** DATA TO PROCESS follows **

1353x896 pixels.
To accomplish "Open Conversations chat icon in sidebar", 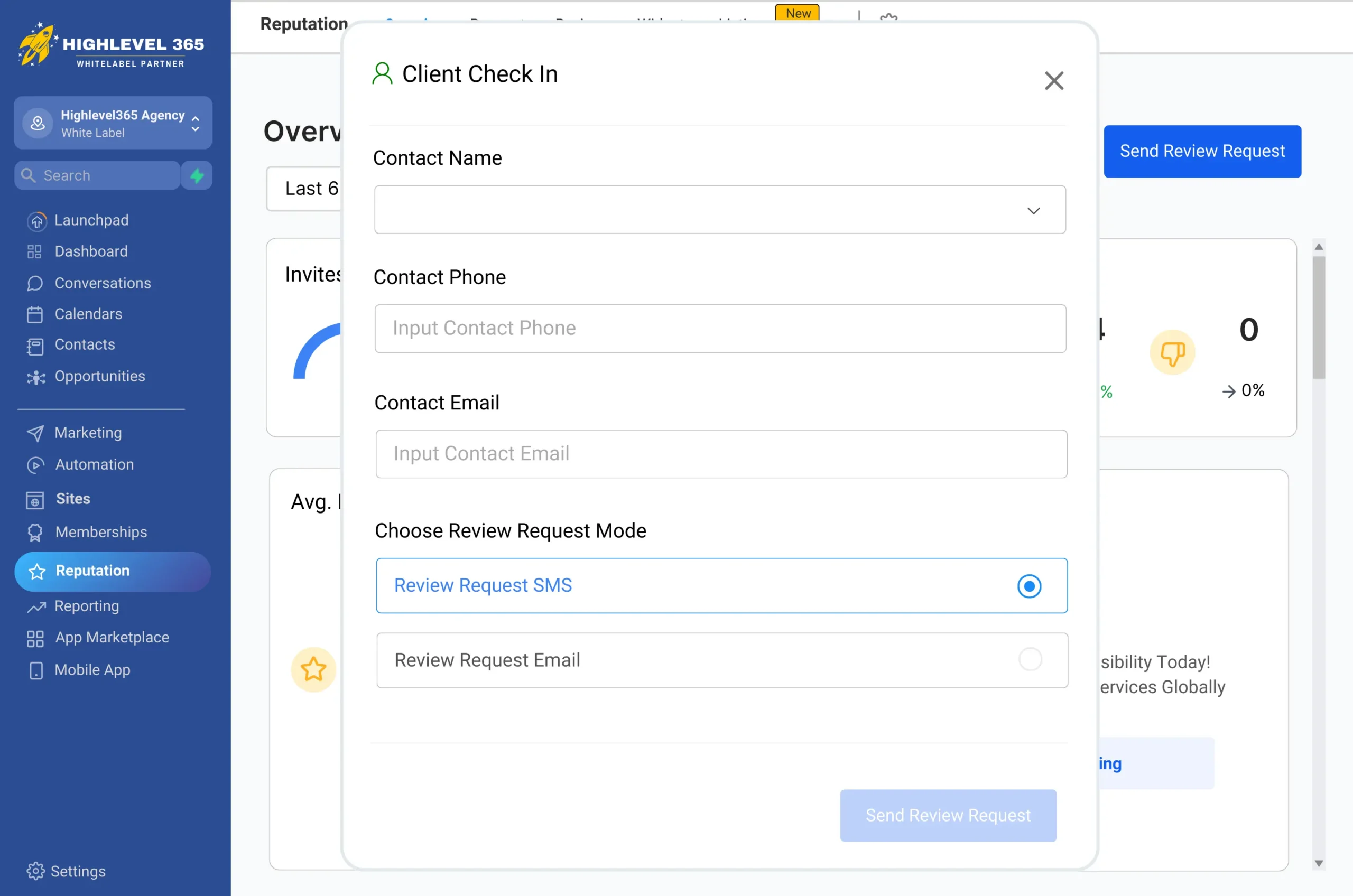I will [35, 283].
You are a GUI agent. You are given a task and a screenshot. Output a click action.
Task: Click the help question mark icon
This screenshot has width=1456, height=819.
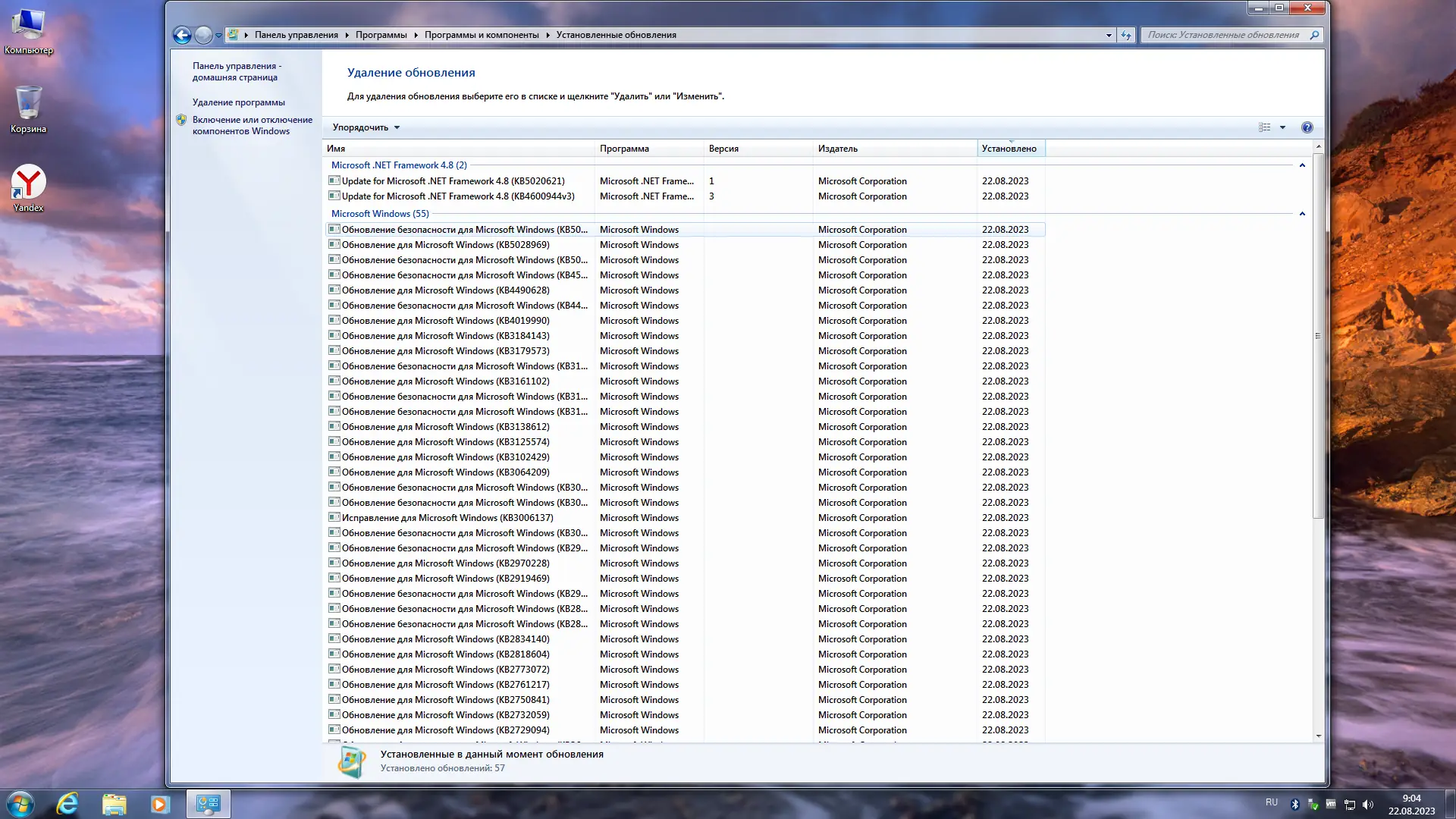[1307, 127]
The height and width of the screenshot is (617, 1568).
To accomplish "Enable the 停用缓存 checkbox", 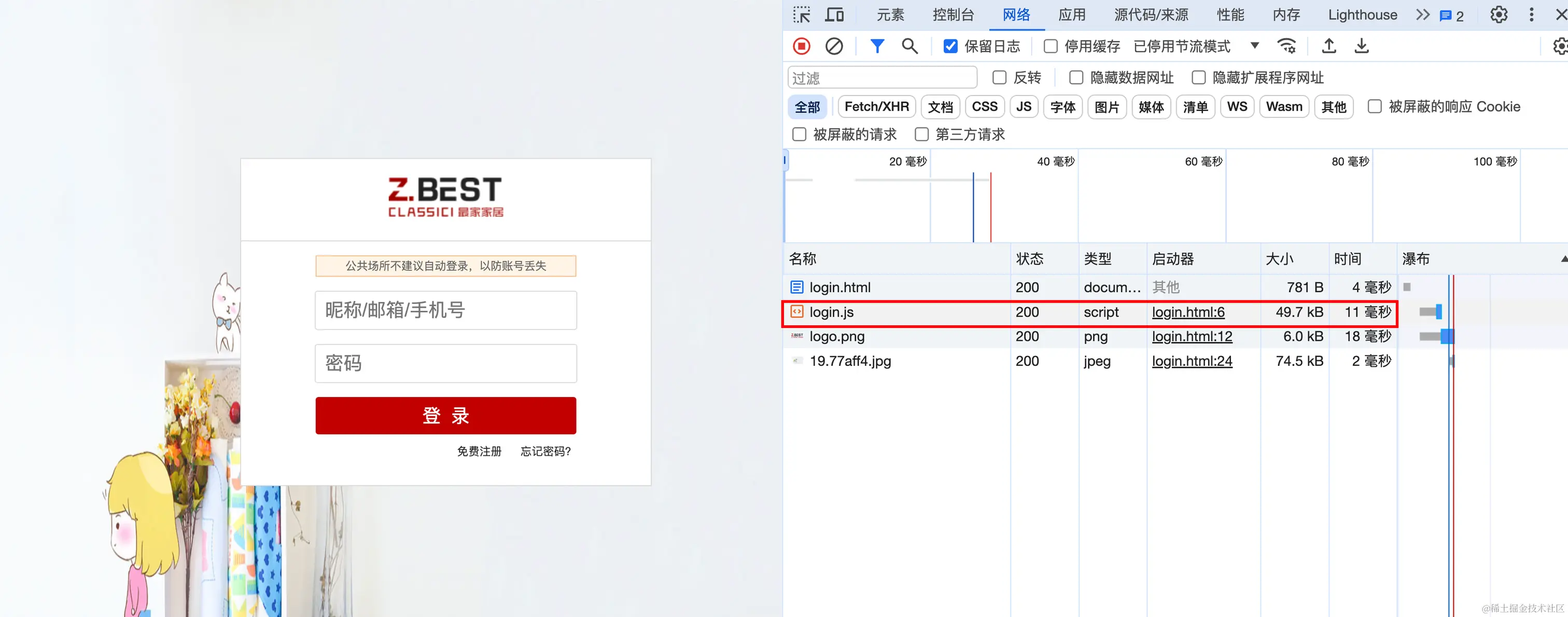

** End of DATA TO PROCESS **

Please retype the entries above word for word, but only from the line containing "The height and" through the last line, and without the pictures.

(RESPONSE AREA)
The height and width of the screenshot is (617, 1568).
To accomplish "Enable the 停用缓存 checkbox", 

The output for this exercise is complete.